* [INPUT RECORDS]:
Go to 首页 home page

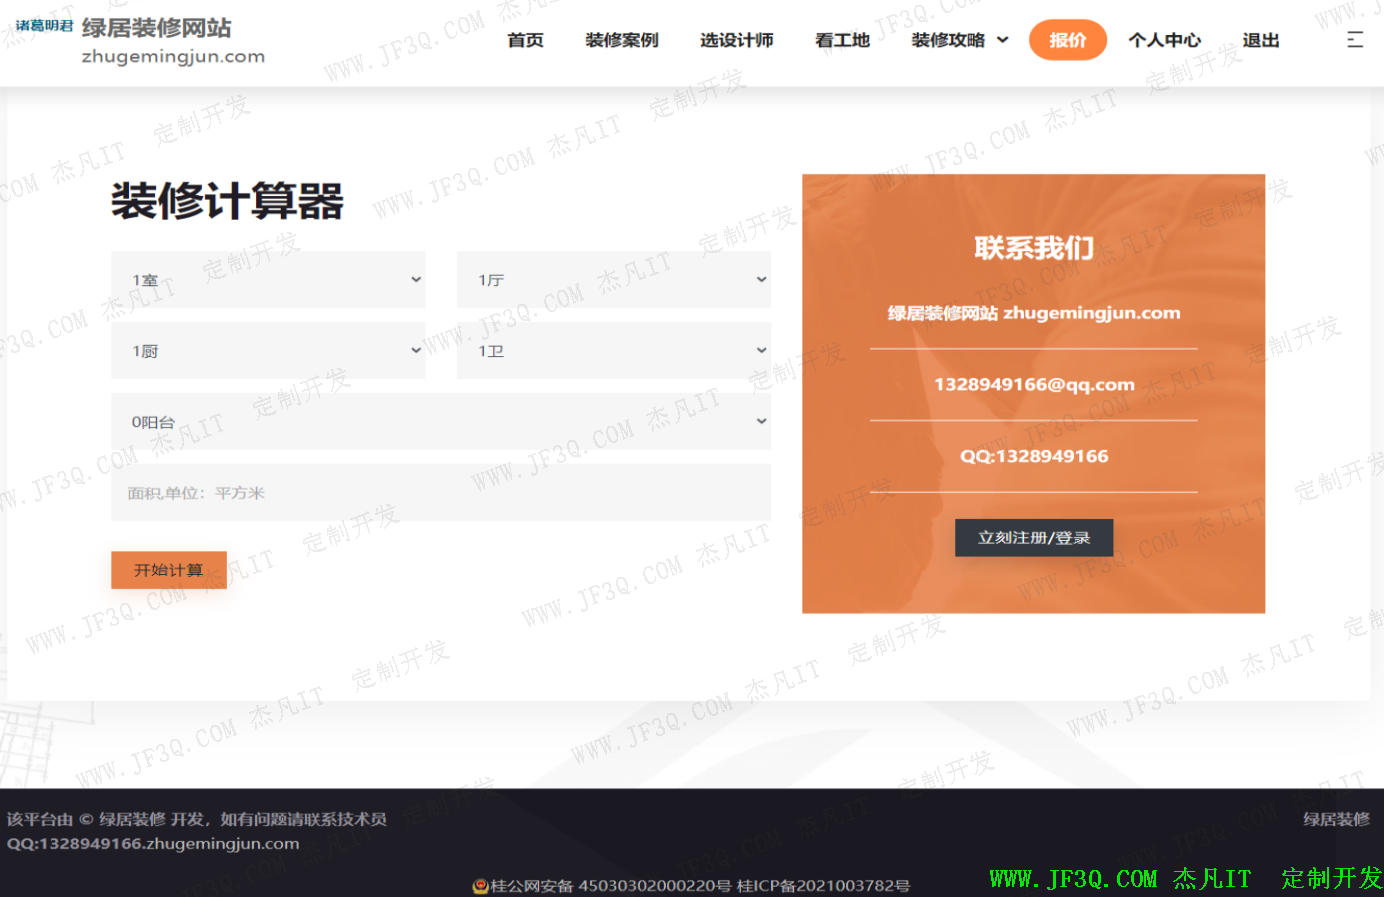(525, 40)
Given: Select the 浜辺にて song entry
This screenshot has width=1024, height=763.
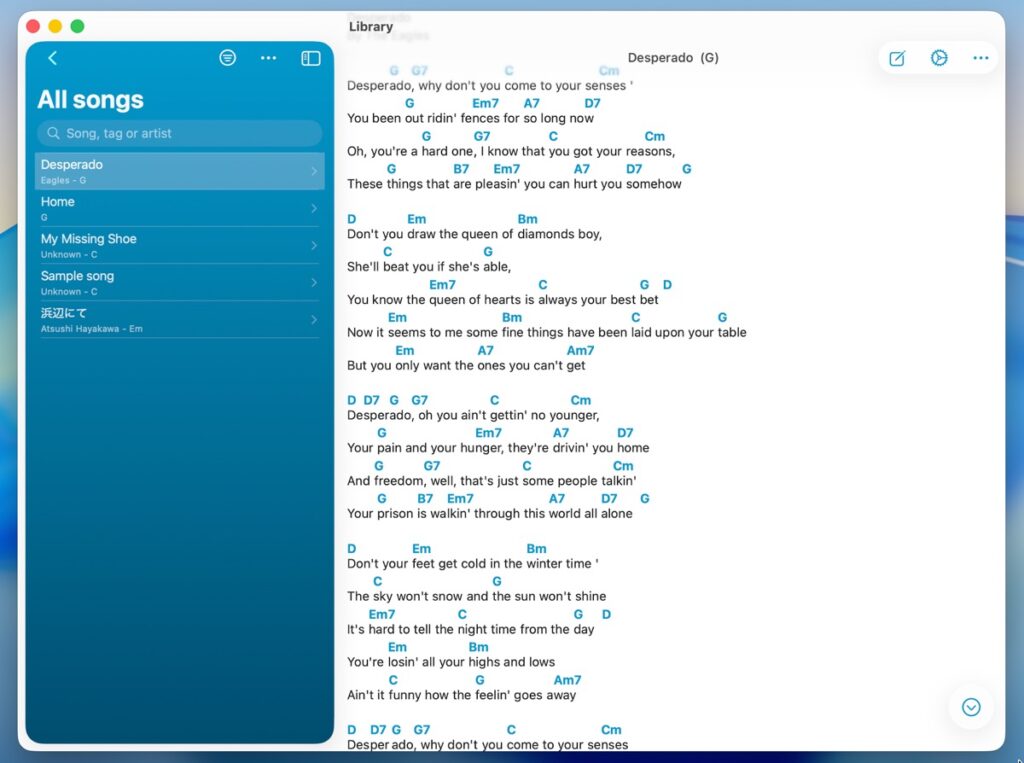Looking at the screenshot, I should (x=64, y=313).
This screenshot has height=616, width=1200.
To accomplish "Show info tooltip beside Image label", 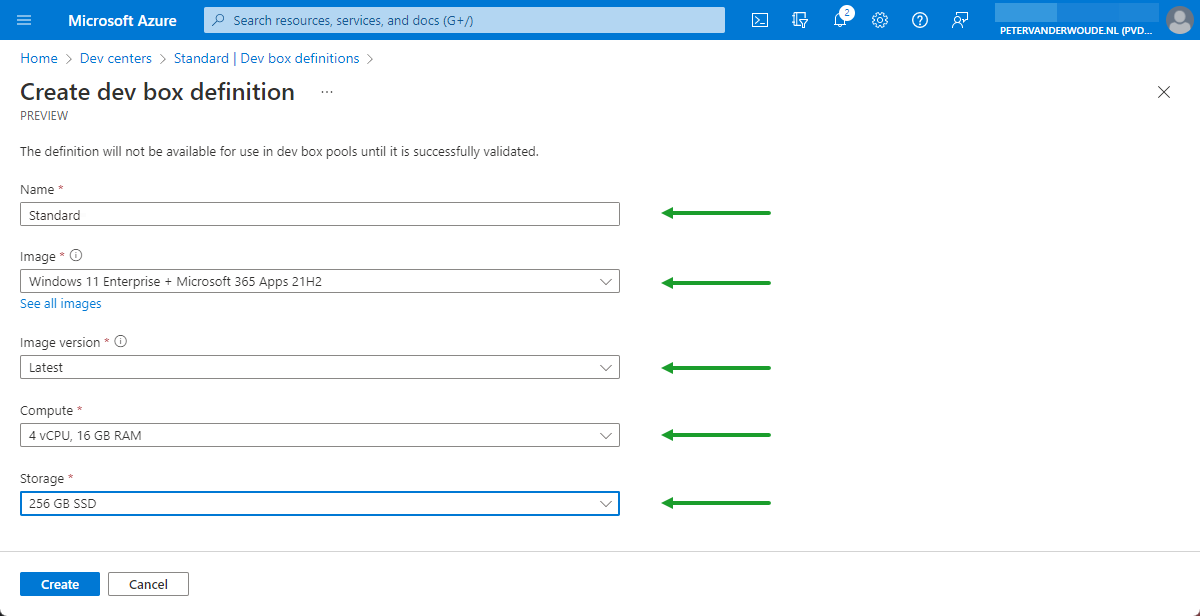I will (76, 256).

* [TASK OBJECTIVE]: Find each line in the items above that contains the word "width" and copy those lines out. Case matters.

* [OUTPUT OF THE EXERCISE]:
This screenshot has width=1024, height=763.
This screenshot has height=616, width=1200.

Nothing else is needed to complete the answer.